With the new scope, white light shines down a single glass fiber, then breaks into a rainbow of colors. Each color hits a different area of tissue. The colors reflect back to a spectrometer outside the patient’s body. The spectrometer then measures two qualities of the reflected rays. First is intensity, which in the final image translates as shadows. Next, it measures how the returning rays compare with rays bounced off a flat reference object, creating topography. A computer then combines the shadows and topography into a 3-D image that looks like a computer model of the tissue.

To demonstrate the new device’s “proof of concept,” the researchers imaged tumors in the abdomen of a live mouse.

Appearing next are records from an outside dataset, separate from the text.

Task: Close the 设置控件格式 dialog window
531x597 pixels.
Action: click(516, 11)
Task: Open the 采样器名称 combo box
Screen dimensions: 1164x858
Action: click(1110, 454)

They punctured the mouse’s underside with a tiny needle and threaded the scope into its gut. The scope’s 3-D scans clearly showed tiny bumps–tumors–on the abdominal wall. The researchers reported said that tumors this small wouldn’t be visible with any existing scope of the same size.

If doctors could look for tumors that small and in structures that delicate in humans, they might catch cases of breast or pancreatic cancer sooner, Tearney says.

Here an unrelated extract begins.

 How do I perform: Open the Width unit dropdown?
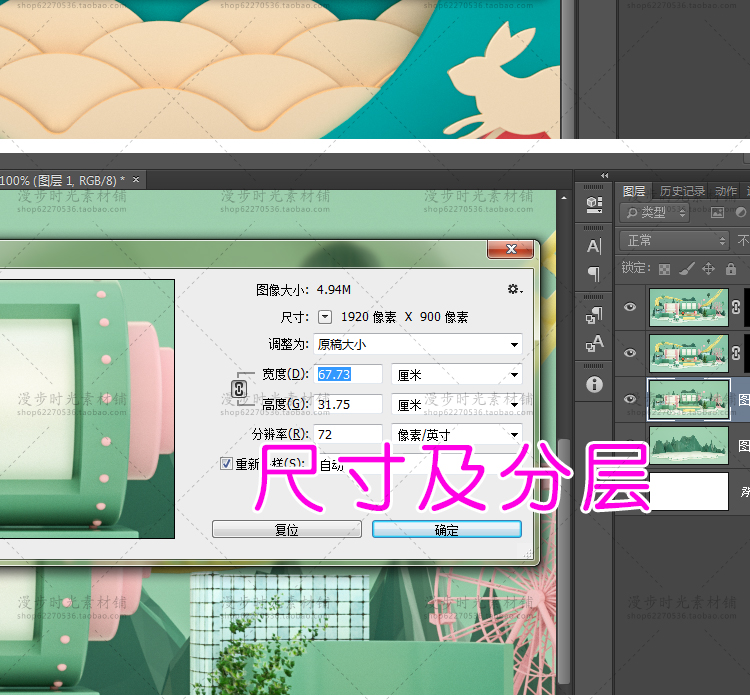click(x=457, y=374)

The device could also make new procedures possible, he says. With such a small, sure instrument, doctors could burrow deeper into the brain or poke safely through an amniotic membrane to examine a fetus. They might also be able to conduct endoscopic exams without administering anesthesia.

“The technology looks extremely promising to me,” says Wayne Lencer, chief of gastroenterology and nutrition at Children’s Hospital Boston. Lencer knows the size-versus-image problem firsthand because he uses endoscopes to look for gastrointestinal problems in children. A scope as thin as a hair could explore the smallest, most fragile ducts of the pancreas “that are now not accessible,” he says. And with 3-D imaging, he might see “diseases not readily apparent” in his scopes’ 2-D images, he says.

But the new scope, still a prototype, has a long way to go before reaching humans, Tearney says. The team must test safety. And it would like to add color and increase the resolution, or add more pixels, to the 3-D images. The resolution–now only slightly better than that of small scopes used by doctors today–could be boosted tenfold by tweaking the optics, Tearney’s colleague Dvir Yelin says. A big challenge, Tearney points out, will be equipping the now-flimsy scope to route around twists and turns in the body without adding bulk.

If it all comes together in the hair-thin device, Tearney says, doctors could get a safe and clear look at any tissue in the body. “No one has ever had these capabilities before,” he says.